Of course, some grills are better suited for smoking than others. For example, charcoal and kamado grills work well because you can just add wood chips or chunks into the charcoal at any point and get a nice smoky flavor. Even a gas grill that’s great at indirect heating can handle the job. And enthusiasm for slow-smoking has not gone unnoticed by manufacturers…
“So a lot of manufacturers have noticed there’s been a big spike in the interest for smoking and what some gas grill manufacturers have started to do is actually build in integrated smoker boxes that you can fill with wood chips to smoke on a gas grill," says Hope.
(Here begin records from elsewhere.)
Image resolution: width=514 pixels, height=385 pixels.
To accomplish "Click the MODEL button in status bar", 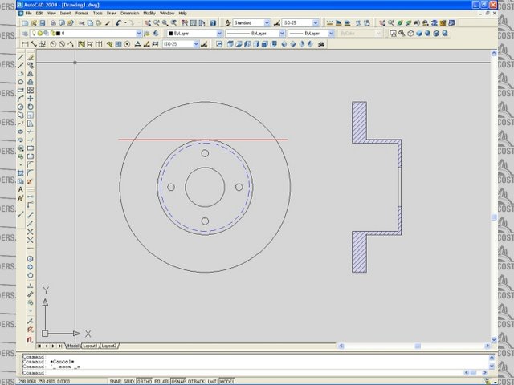I will point(226,380).
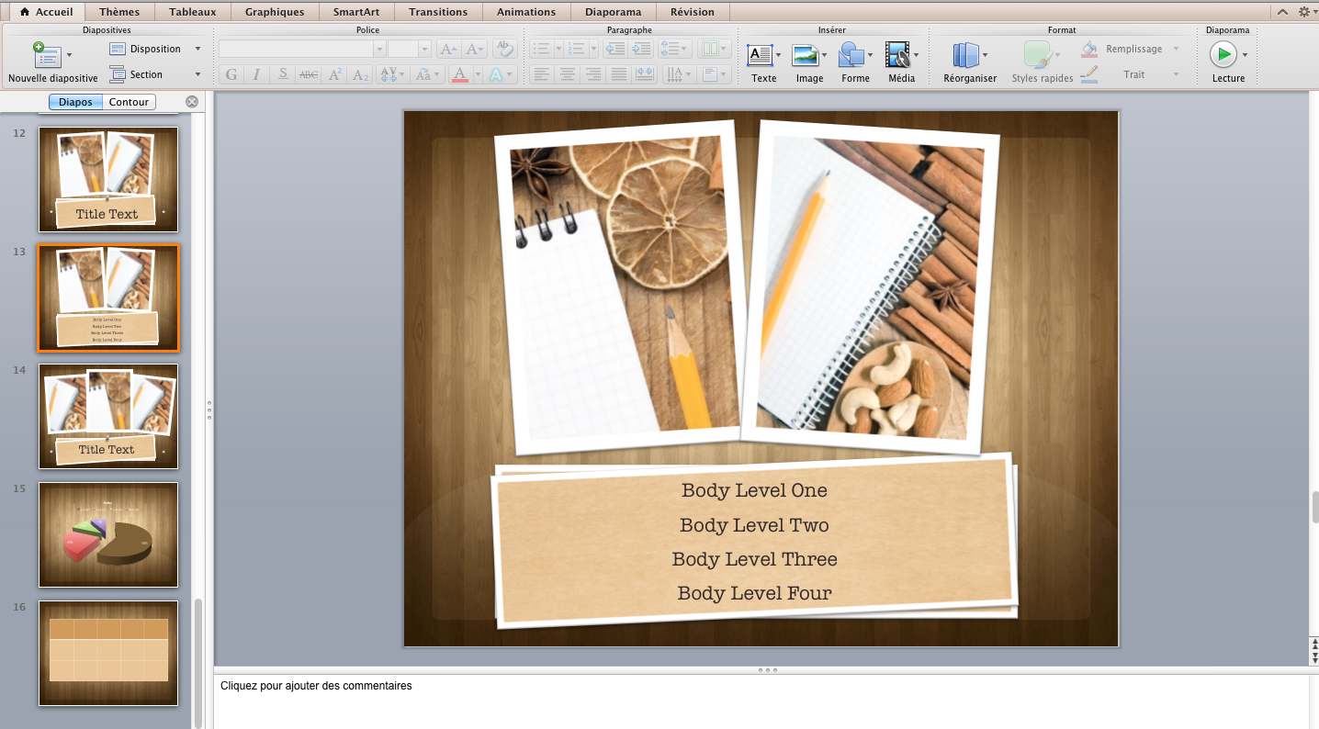Open the ribbon settings gear

(x=1303, y=12)
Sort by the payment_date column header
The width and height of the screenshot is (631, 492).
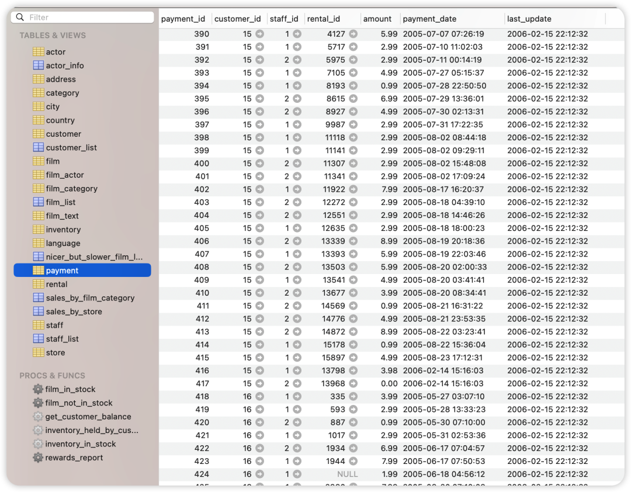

The Weber Summit S-470 has a built-in smoke tray. However, CR says you don’t need to spend nearly that much for a top performer. For a lot less money, the recommended Nexgrill, from Home Depot, outperforms the Weber when it comes to indirect cooking and temperature range. It doesn’t have a dedicated smoker box but here’s a hack from CR…
“For about ten bucks you can get an aftermarket smoker box at a home center and just add wood chips directly to that," says Hope.
If charcoal is more your fuel of choice, CR says this barrel-style grill from Dyna-Glo makes smoking a cinch.
If you want to take your grilling to the next level with a kamado-style grill, CR also top-rated the Kamado Joe Classic Grill. It’s not cheap: a whopping $1200! It does come packed with features that make it a standout for smoking. And in CR’s cooking tests, it handled slow cooking a pork shoulder just as well as cooking a thin-crust pizza over high heat.